▶ What you have to do
The copy must run from the line containing "Task: Click Провести и закрыть button" through the final line of the records, both included, exactly as written. It should contain no pictures.

(Stored items)
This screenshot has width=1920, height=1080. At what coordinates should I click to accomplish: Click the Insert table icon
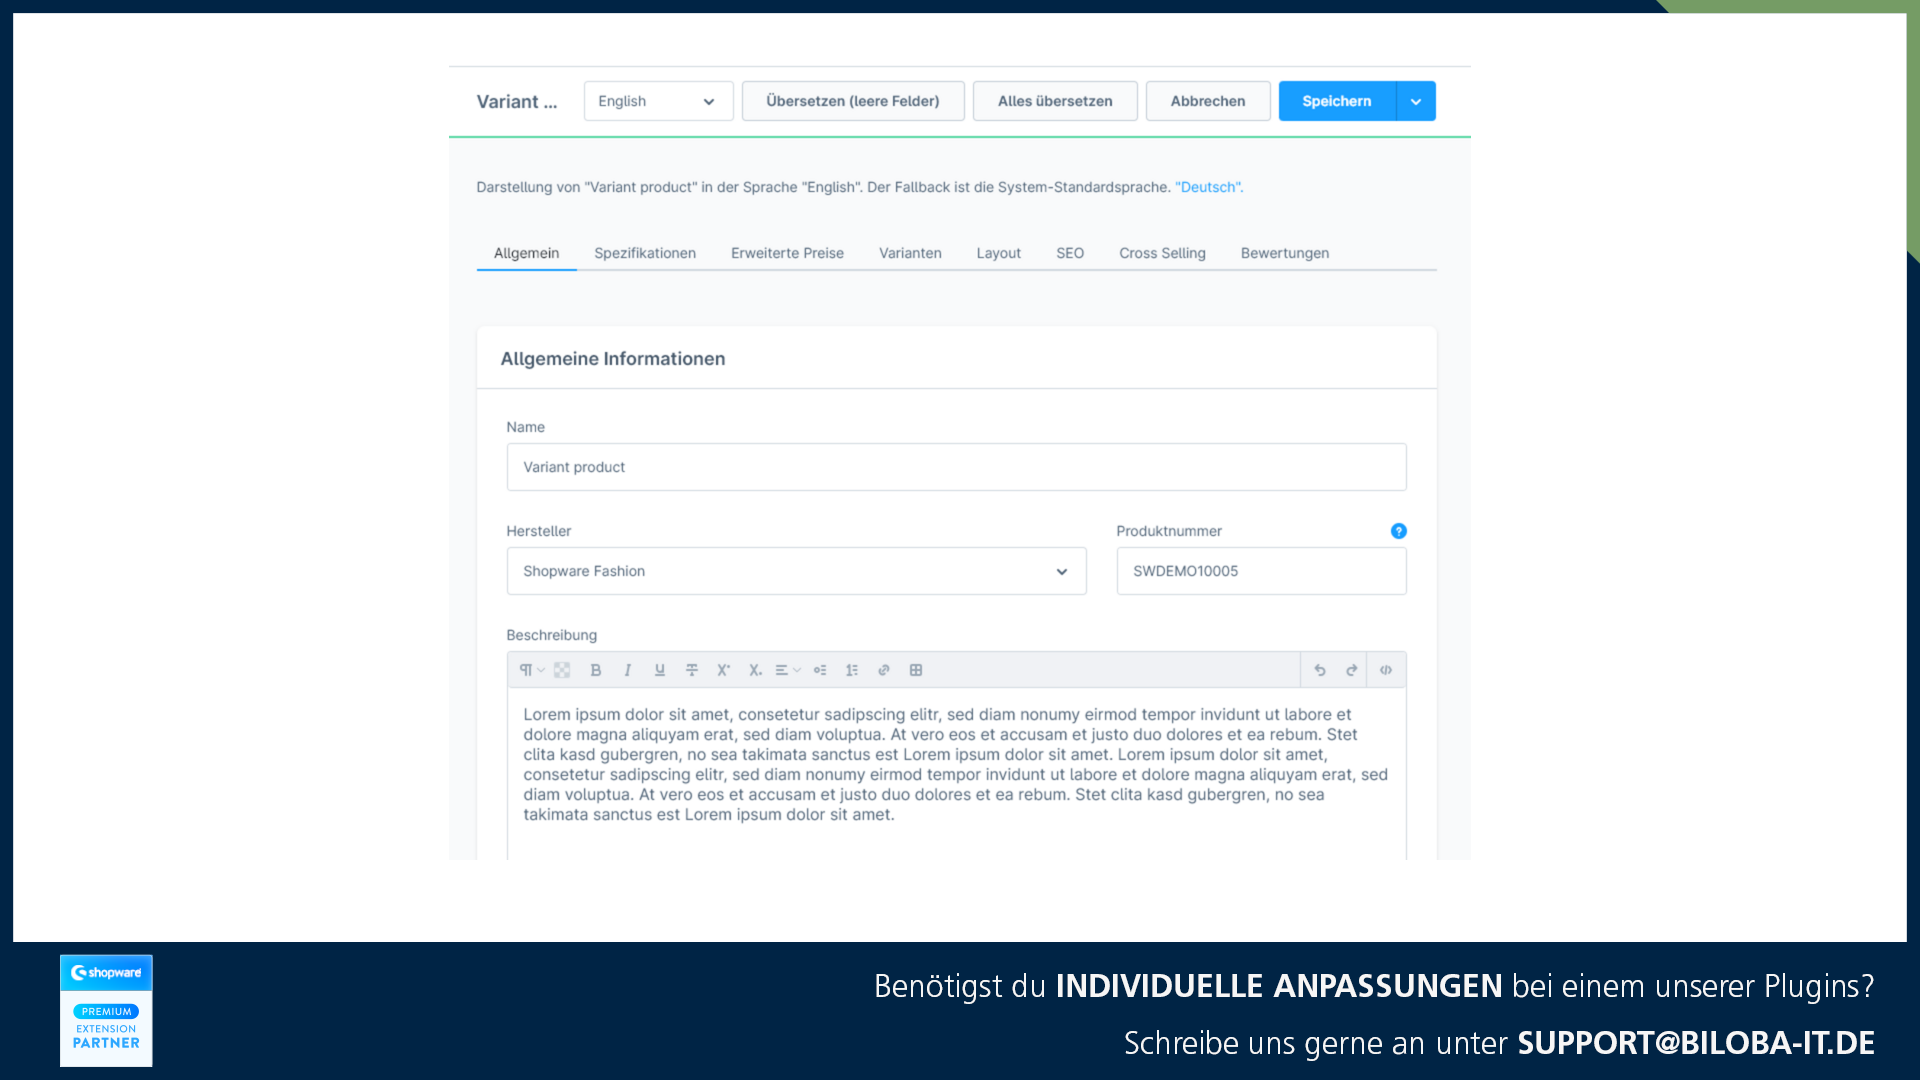(915, 669)
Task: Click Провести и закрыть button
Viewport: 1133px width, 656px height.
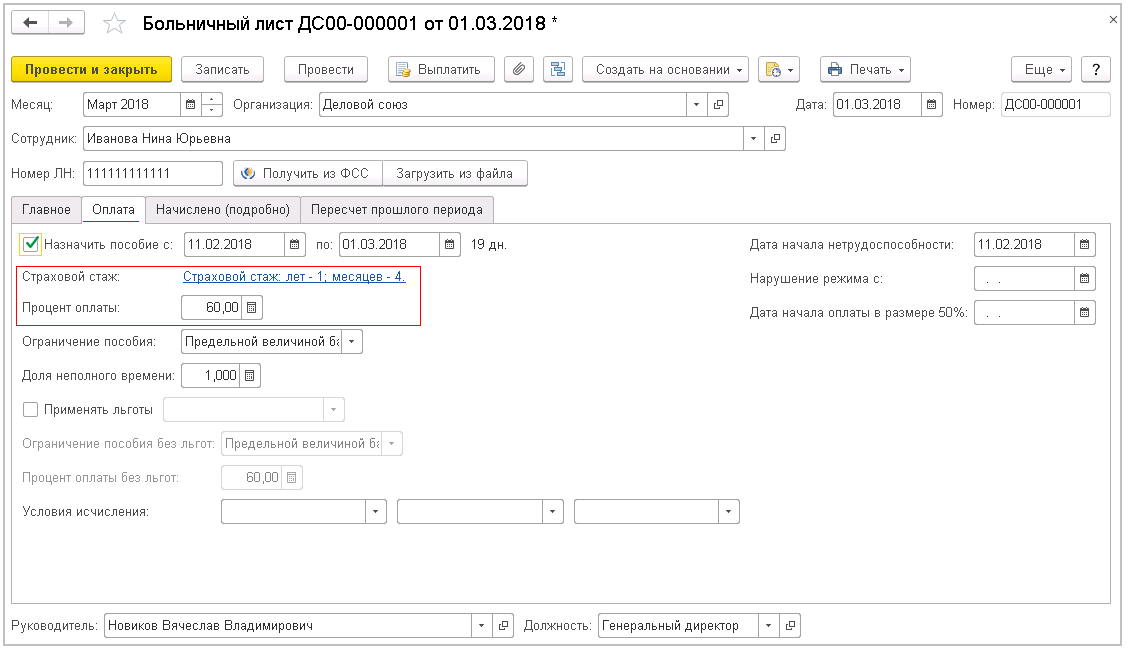Action: click(91, 69)
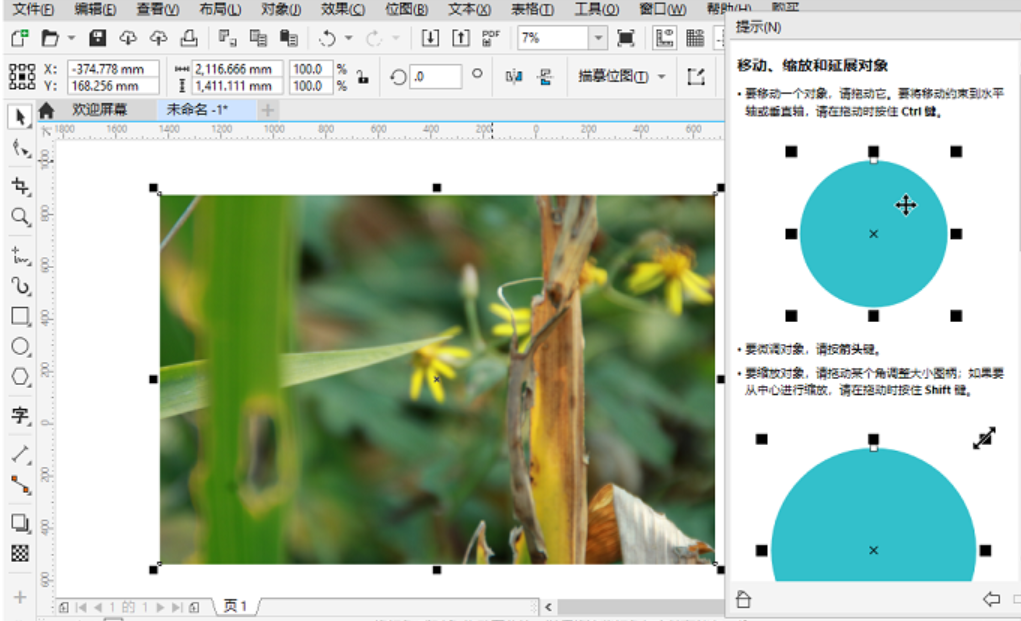1021x621 pixels.
Task: Click the Print icon
Action: tap(189, 38)
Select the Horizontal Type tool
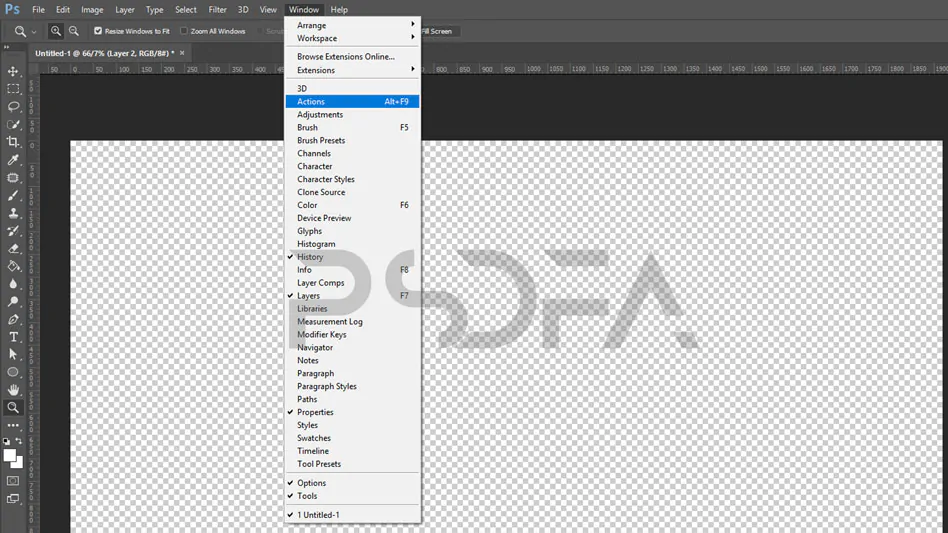 pos(13,337)
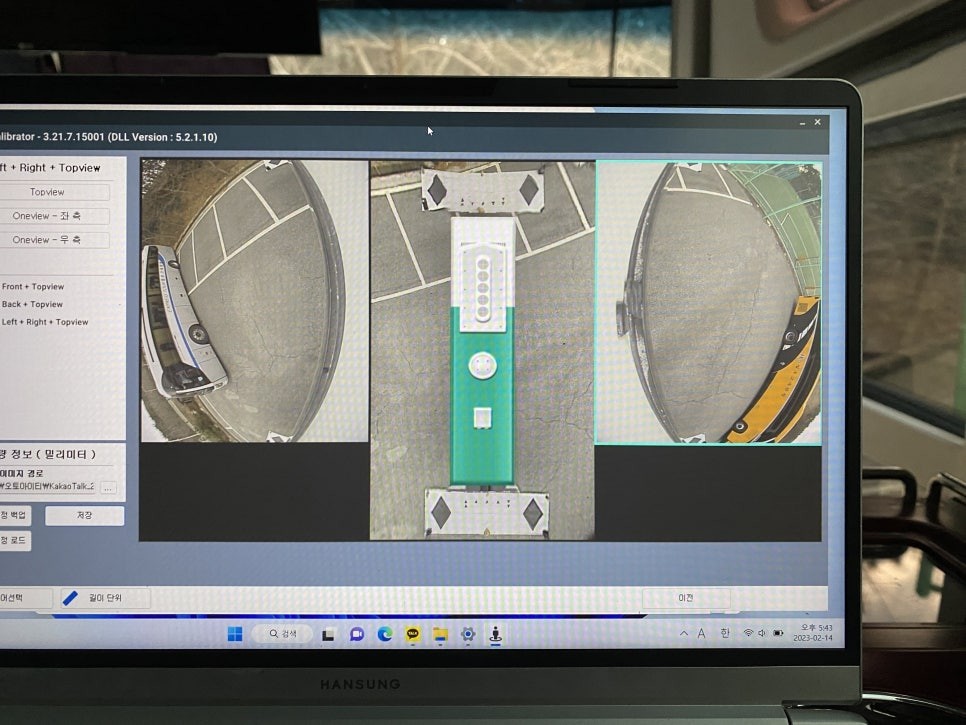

▶ Exercise answer
Task: Click Провести и закрыть button
Viewport: 1133px width, 656px height.
Action: click(91, 69)
1021x621 pixels.
Task: Click the Print icon
Action: tap(189, 38)
Select the Horizontal Type tool
 pos(13,337)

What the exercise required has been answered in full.